# Task brief
If a line of the listing contains the string "agent", return that line.

# Entries supplied
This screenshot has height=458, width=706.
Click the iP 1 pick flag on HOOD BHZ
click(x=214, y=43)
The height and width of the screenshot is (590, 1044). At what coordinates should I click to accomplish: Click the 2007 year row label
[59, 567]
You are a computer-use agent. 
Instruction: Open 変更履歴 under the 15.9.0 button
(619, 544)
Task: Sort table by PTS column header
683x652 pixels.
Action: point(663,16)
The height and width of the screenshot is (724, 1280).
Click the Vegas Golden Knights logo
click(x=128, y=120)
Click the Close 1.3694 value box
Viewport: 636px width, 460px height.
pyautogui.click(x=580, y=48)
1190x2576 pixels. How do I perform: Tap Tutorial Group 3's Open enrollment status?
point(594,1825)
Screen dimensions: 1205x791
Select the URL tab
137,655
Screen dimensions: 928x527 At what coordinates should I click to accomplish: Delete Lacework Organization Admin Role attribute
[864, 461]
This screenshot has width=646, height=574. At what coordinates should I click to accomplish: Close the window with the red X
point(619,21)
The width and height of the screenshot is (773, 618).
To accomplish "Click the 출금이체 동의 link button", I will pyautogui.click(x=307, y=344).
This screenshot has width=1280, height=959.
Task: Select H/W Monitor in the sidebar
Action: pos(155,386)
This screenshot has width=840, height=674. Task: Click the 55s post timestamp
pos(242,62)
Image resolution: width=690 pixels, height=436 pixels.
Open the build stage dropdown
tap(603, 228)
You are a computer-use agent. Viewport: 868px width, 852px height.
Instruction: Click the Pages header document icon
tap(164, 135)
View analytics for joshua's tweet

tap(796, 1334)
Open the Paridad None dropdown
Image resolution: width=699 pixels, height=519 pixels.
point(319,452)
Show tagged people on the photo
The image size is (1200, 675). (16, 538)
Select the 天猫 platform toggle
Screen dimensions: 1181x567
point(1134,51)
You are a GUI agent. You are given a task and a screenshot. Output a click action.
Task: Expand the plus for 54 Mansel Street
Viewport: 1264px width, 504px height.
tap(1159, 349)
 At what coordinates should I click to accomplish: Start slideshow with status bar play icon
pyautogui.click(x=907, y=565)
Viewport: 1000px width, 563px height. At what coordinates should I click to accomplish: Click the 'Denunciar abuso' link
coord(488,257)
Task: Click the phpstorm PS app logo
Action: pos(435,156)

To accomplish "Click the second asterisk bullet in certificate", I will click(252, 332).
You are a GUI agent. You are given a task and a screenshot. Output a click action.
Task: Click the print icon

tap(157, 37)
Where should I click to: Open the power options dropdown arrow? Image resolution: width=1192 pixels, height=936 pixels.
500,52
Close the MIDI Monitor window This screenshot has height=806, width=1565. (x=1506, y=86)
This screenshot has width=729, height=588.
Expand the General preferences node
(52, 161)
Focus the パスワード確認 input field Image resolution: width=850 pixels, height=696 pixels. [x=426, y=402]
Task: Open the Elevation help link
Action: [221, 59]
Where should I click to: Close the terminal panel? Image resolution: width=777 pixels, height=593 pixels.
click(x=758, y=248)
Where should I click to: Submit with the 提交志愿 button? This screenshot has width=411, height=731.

# Answer to this task
You are a computer-use agent. 
You are a computer-use agent. Viewport: 868px width, 852px height.
You are a GUI agent. You are given a task and a screenshot. Output a click action.
You are a GUI agent. You are given a task and a screenshot. Output a click action.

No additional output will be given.